- **About this task**: Find the line that contains "Task: Click the Delete Text & Clipart button". Copy it and every line after it to the end of the material below, exactly, with no pictures.

- **Source data**:

=-=-=

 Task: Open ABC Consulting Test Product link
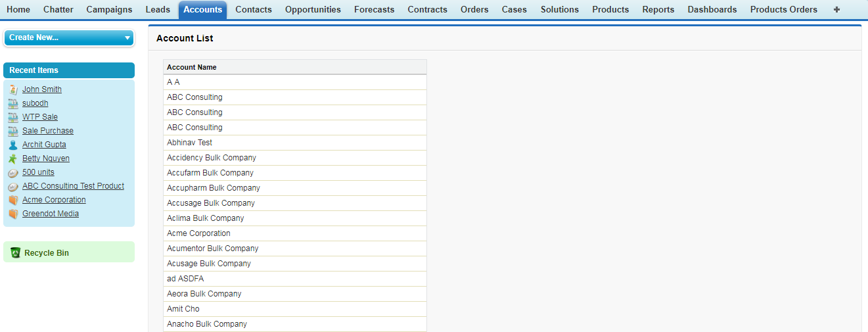73,186
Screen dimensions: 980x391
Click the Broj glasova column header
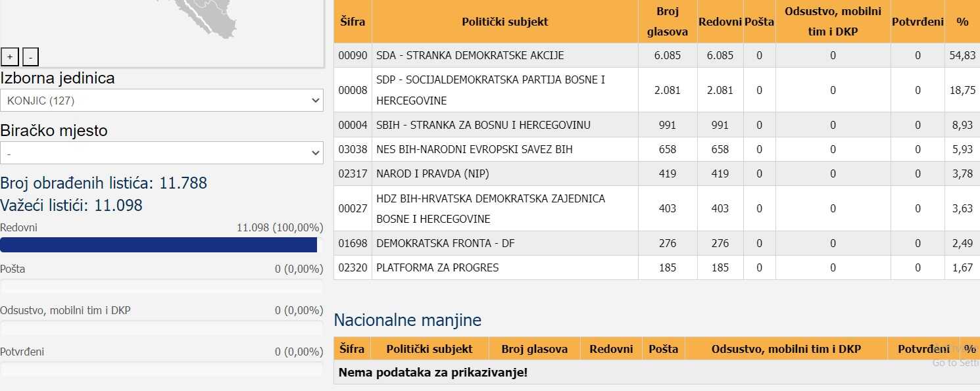click(667, 22)
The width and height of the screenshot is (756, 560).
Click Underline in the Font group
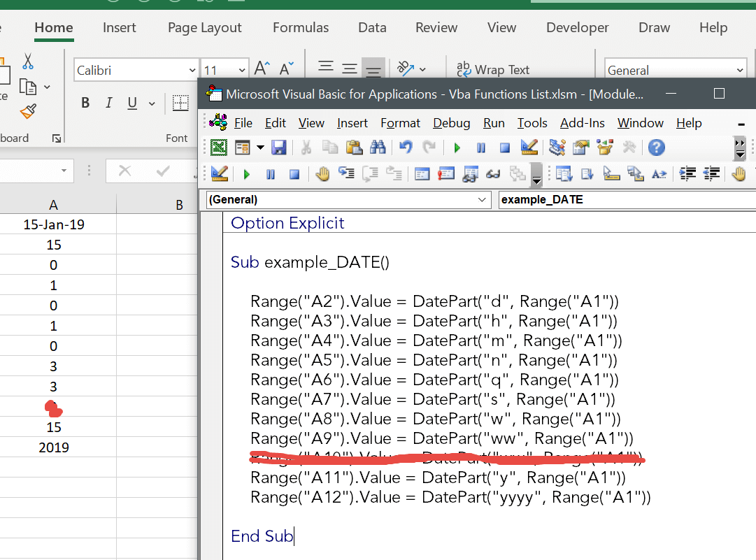[x=131, y=102]
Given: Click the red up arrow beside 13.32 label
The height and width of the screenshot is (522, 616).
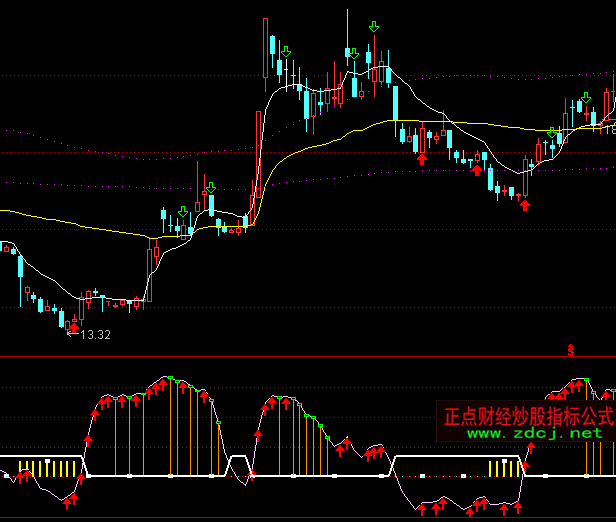Looking at the screenshot, I should (x=73, y=326).
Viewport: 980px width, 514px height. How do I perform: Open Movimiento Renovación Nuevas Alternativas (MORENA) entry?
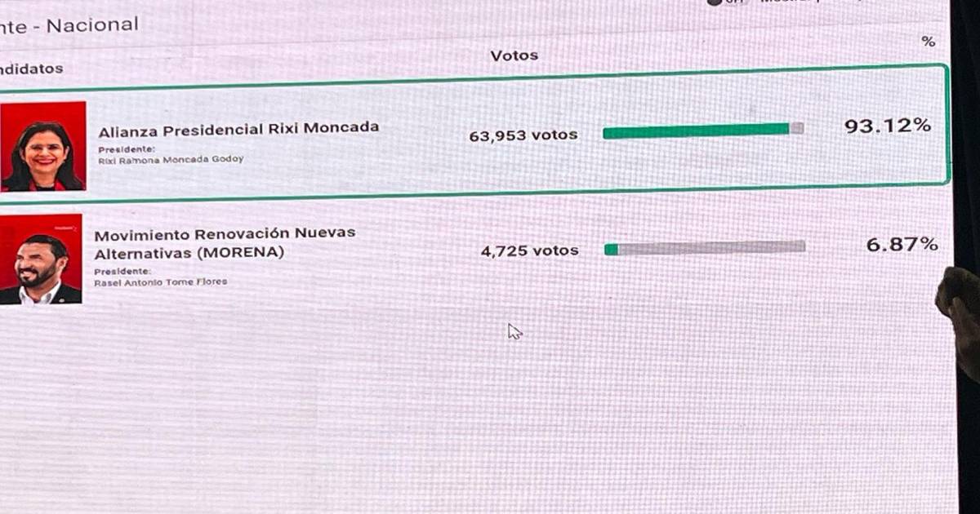click(x=225, y=242)
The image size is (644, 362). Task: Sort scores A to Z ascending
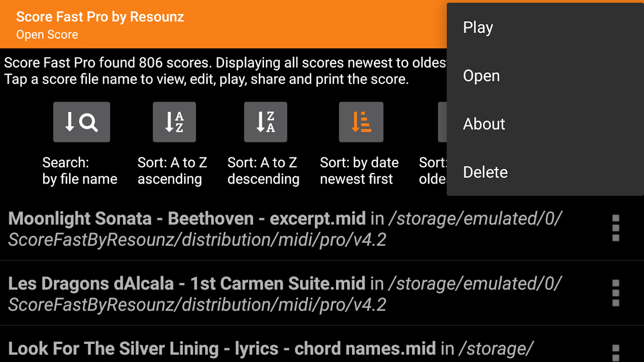(x=174, y=122)
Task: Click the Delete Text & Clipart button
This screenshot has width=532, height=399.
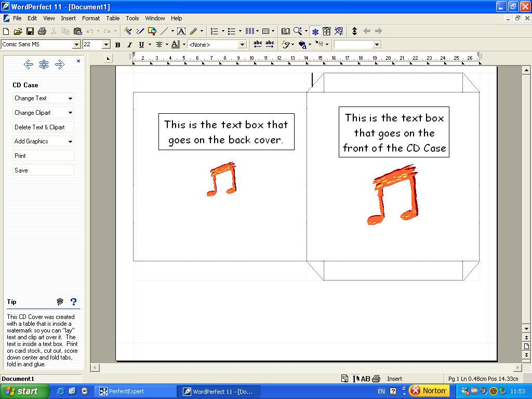Action: pos(43,127)
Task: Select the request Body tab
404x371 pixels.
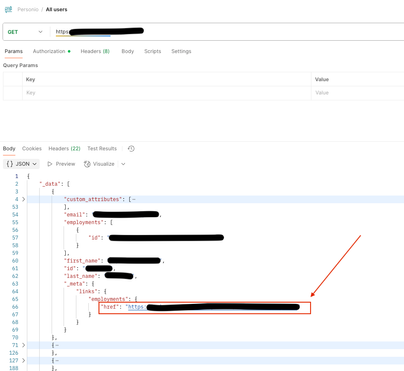Action: (x=128, y=51)
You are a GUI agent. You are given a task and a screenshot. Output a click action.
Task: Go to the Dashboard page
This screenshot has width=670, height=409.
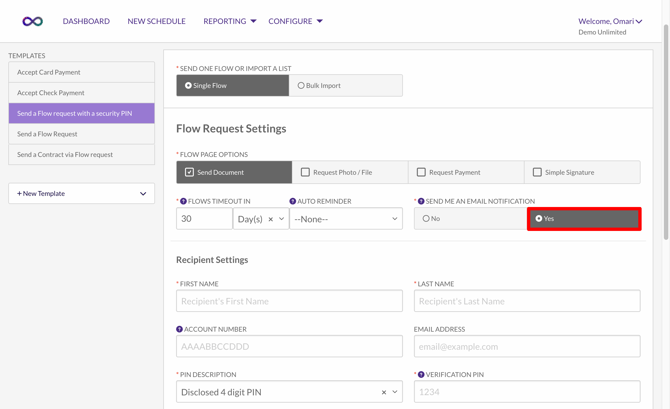(86, 21)
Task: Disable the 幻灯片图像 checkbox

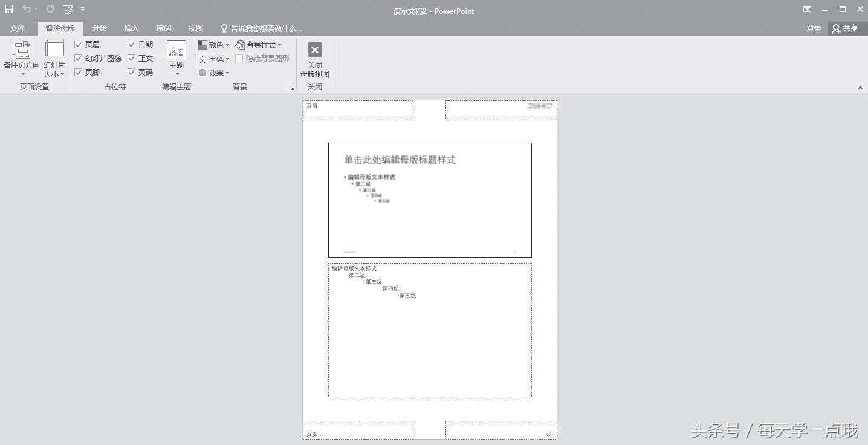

=-=-=

- **Response to the task**:
Task: Click the Delete Text & Clipart button
This screenshot has width=532, height=399.
Action: pos(43,127)
Task: Select the request Body tab
404x371 pixels.
Action: (x=128, y=51)
You are a GUI agent. You are given a task and a screenshot. Output a click action.
Task: Go to the Dashboard page
This screenshot has width=670, height=409.
(86, 21)
Task: Disable the 幻灯片图像 checkbox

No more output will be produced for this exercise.